Fighting an infection is a challenge to the body, and this raises cortisol. Prolonged or chronic infections such as Epstein Bar Virus (mono), lyme disease, herpes virus, HIV etc can cause HPA axis dysregulation and feelings of chronic fatigue, malaise and a feeling of ‘fighting something off’. Additionally, if you have an infection in your gut, such as small intestinal bacterial overgrowth, parasites or simply having more bad bacteria than good bacteria can also result in a stress response in the body!

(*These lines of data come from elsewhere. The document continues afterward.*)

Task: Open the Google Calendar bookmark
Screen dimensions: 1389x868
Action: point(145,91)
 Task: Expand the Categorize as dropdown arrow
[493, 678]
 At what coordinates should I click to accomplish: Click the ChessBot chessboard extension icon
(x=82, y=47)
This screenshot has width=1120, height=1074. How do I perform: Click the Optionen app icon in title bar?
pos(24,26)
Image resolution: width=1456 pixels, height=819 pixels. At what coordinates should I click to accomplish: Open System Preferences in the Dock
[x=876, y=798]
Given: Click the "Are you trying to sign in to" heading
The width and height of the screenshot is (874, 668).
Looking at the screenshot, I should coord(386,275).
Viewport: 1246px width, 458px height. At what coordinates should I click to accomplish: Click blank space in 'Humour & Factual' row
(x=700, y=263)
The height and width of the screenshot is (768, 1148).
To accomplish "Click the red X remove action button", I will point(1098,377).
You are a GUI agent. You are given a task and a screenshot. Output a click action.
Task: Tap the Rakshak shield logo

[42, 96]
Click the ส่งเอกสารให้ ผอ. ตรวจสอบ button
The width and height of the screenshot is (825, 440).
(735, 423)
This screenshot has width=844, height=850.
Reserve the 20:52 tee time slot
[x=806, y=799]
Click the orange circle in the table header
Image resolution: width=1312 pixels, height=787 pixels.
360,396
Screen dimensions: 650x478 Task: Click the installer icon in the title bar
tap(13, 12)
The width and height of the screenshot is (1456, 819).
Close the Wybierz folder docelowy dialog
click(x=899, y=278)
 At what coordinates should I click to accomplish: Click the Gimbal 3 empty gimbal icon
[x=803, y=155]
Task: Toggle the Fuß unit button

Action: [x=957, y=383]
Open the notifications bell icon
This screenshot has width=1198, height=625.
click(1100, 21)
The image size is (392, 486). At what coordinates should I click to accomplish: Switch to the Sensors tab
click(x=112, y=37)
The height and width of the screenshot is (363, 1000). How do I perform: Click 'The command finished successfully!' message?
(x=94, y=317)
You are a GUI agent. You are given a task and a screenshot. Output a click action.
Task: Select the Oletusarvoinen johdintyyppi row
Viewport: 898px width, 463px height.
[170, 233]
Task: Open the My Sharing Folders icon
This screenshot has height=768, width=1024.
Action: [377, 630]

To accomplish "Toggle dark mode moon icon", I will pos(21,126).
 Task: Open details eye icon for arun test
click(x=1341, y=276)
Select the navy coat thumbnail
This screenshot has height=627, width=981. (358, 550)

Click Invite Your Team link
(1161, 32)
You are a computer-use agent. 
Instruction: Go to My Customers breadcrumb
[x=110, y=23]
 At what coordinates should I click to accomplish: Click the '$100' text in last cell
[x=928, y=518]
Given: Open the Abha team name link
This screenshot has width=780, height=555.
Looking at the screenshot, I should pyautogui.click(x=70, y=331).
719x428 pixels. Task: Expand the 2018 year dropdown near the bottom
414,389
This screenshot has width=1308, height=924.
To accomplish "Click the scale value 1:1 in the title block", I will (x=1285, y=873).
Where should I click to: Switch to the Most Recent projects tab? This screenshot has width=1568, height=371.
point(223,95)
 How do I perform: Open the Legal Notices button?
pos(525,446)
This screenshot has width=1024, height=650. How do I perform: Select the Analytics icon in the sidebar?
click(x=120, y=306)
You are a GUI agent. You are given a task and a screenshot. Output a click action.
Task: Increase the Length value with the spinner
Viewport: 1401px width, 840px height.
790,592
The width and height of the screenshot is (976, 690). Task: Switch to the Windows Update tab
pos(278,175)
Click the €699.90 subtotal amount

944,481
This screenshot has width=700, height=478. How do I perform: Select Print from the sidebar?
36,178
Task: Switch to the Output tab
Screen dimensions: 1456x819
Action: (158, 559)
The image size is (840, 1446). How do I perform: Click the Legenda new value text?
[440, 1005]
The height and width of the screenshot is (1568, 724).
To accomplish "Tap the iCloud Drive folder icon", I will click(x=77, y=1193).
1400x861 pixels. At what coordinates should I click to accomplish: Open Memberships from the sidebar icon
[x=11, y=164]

So after reading this, you are probably wondering, NOW What?!
Stress seems to be an integral part of the modern culture but we don’t have to deal with the negative side effects! In part two of this article we will discuss many of the treatments to be considered if you identify with HPA axis dysregulation.
- Dijk D-J, Duffy JF, Silva EJ, Shanahan TL, Boivin DB, Czeisler CA. Amplitude reduction and phase shifts of melatonin, cortisol and other circadian rhythms after a gradual advance of sleep and light exposure in humans. PLoS One. 2012;7(2):e30037. doi:10.1371/journal.pone.0030037.
- Abdel-Rahman M. Androgen Excess. MedScape. http://emedicine.medscape.com/article/273153-overview. Published 2015.
- Chen M-J, Chen C-D, Yang J-H, et al. High serum dehydroepiandrosterone sulfate is associated with phenotypic acne and a reduced risk of abdominal obesity in women with polycystic ovary syndrome. Hum Reprod. 2011;26(1):227-234. doi:10.1093/humrep/deq308.